*Textauszug*
►

Rezension: Die Christengemeinschaft im Nationalsozialismus
In dunkler Zeit
Im 20. Jahr ihres Bestehens (1941) wurde die Christengemeinschaft von den Nationalsozialisten verboten. Den führenden Pfarrern blieben Gefängnis und sogar KZ-Aufenthalte nicht erspart. Frank Hörtreiters Forschungsbericht geht der Frage nach, inwieweit die Christengemeinschaft in Gegnerschaft oder sogar aktivem Widerstand gegen das NS-Regime stand. Es ging um ihr Überleben, aber hat die Christengemeinschaft als Bewegung für religiöse Erneuerung alles getan, oder besser: war sie in der Lage, wirklich alles zu tun, um Verfolgten wie beispielsweise den Juden zu helfen?
Grundlage für dieses Buch waren als wichtigste Archivalien die Nachlässe der damaligen Priester und die vertraulichen Priesterrundbriefe von 1921 bis 1941, daneben die Zeitschrift «Die Christengemeinschaft» und zahlreiche unveröffentlichte Quellen (Tagebücher, Briefe usw.), vor allem aus dem Archiv der Christengemeinschaft Berlin. Der Autor kannte die meisten der genannten Priesterkollegen und konnte von seiner Priesterweihe an auch die früheren Rundbriefe einsehen. Weil er den Eindruck hatte, dass vor allem Gemeindemitglieder die Gründergestalten wie «vergoldet» ansahen, lag ihm an einer realistischen Darstellung. Immerhin während acht der zwölf Jahre des Hitlerregimes war die Christengemeinschaft nicht verboten. Wie konnte sie so lange überleben?

◄

*Aufgabe 1*
In welchem Jahr wurde die Christengemeinschaft laut dem Textauszug von den Nationalsozialisten verboten?
Der Textauszug und die Einträge stammen aus verschiedenen Quellen.

*Extrahierte Einträge*
►

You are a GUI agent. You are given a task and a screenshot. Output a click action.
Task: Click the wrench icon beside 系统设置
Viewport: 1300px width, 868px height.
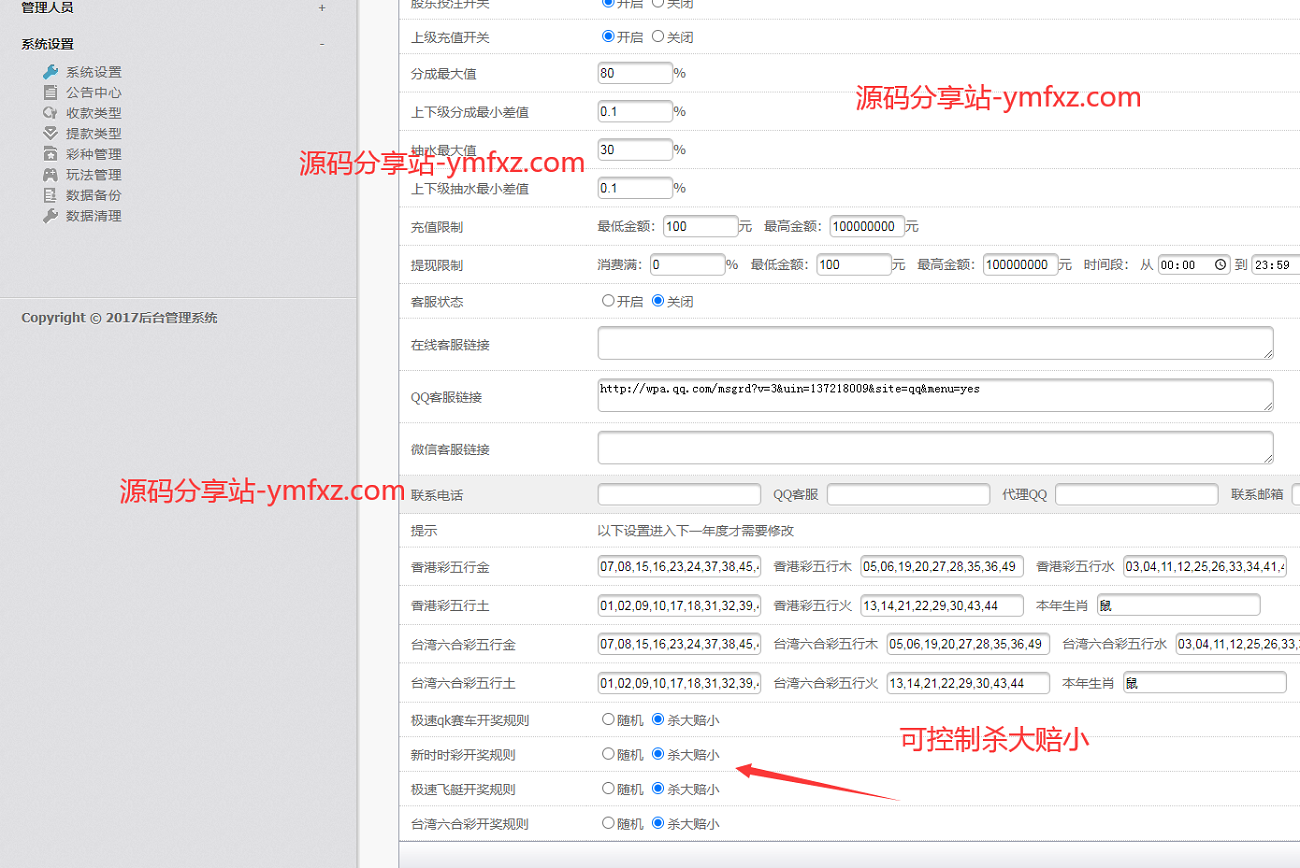click(50, 72)
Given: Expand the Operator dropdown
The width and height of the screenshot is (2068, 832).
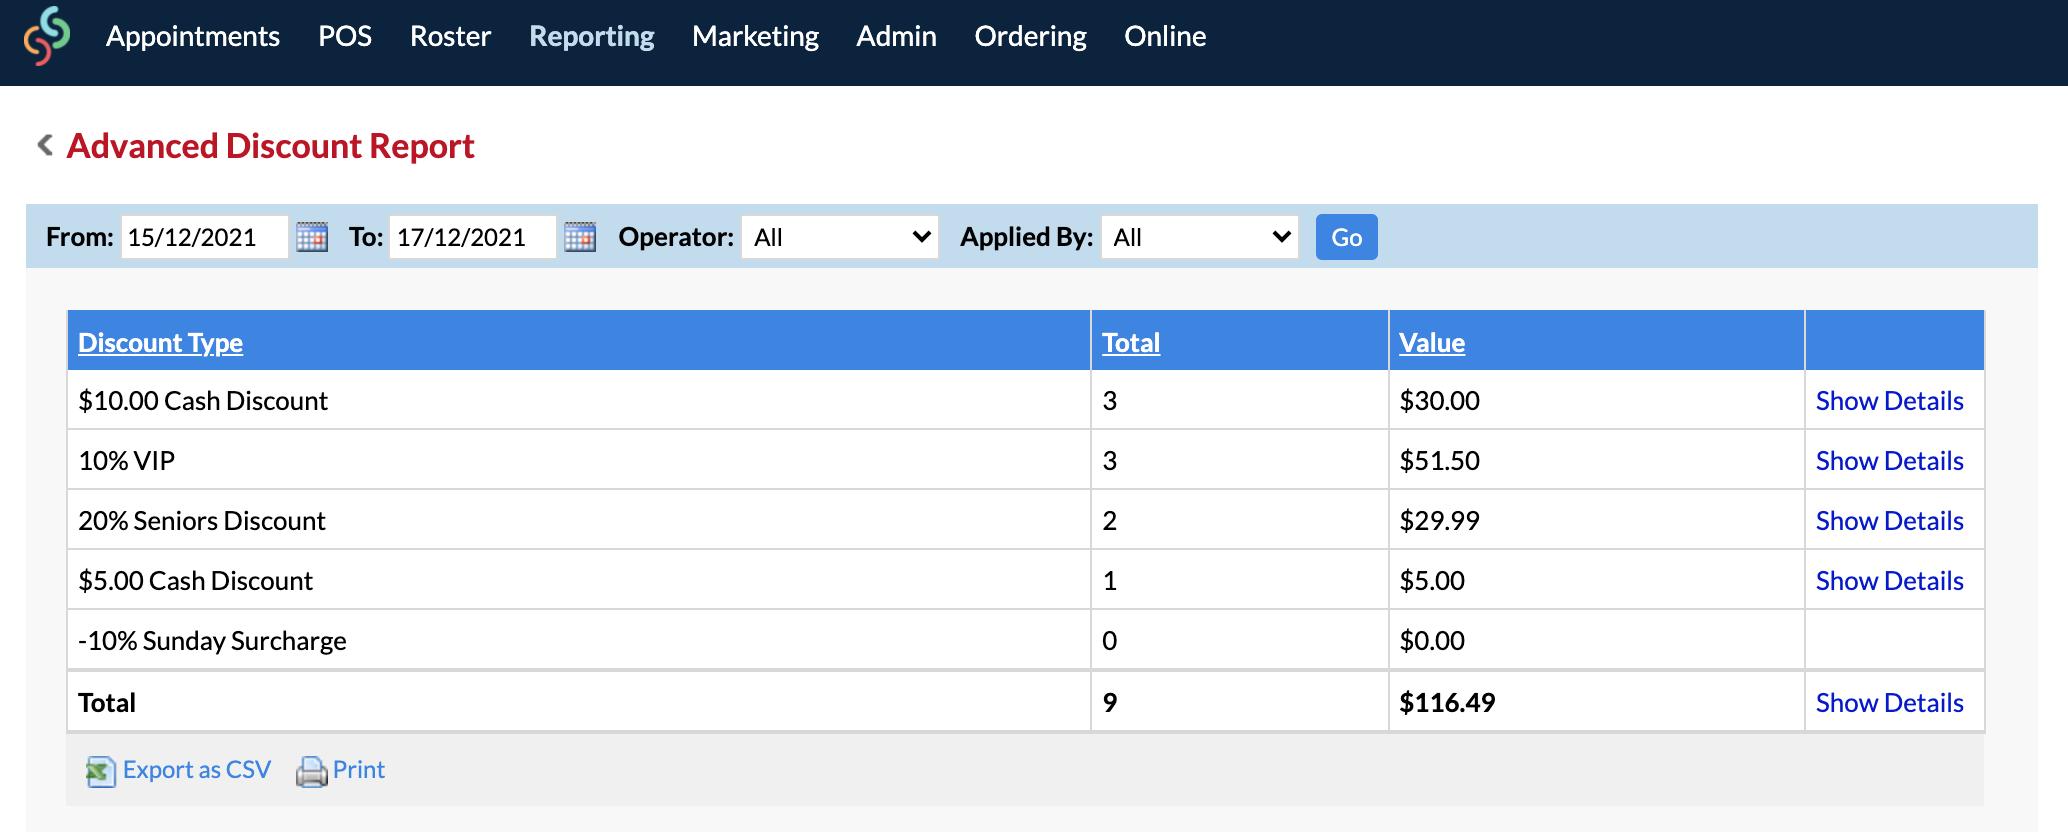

◄

*Aufgabe 2*
Gib bitte sämtliche extrahierten Einträge Zeile für Zeile unverändert wieder, aber ohne die Bilder.

*Antwort 1*
1941, im 20. Jahr ihres Bestehens.

*Antwort 2*
You are a GUI agent. You are given a task and a screenshot. Output a click action.
Task: Click the wrench icon beside 系统设置
Viewport: 1300px width, 868px height.
click(50, 72)
Given: Expand the Operator dropdown
The width and height of the screenshot is (2068, 832).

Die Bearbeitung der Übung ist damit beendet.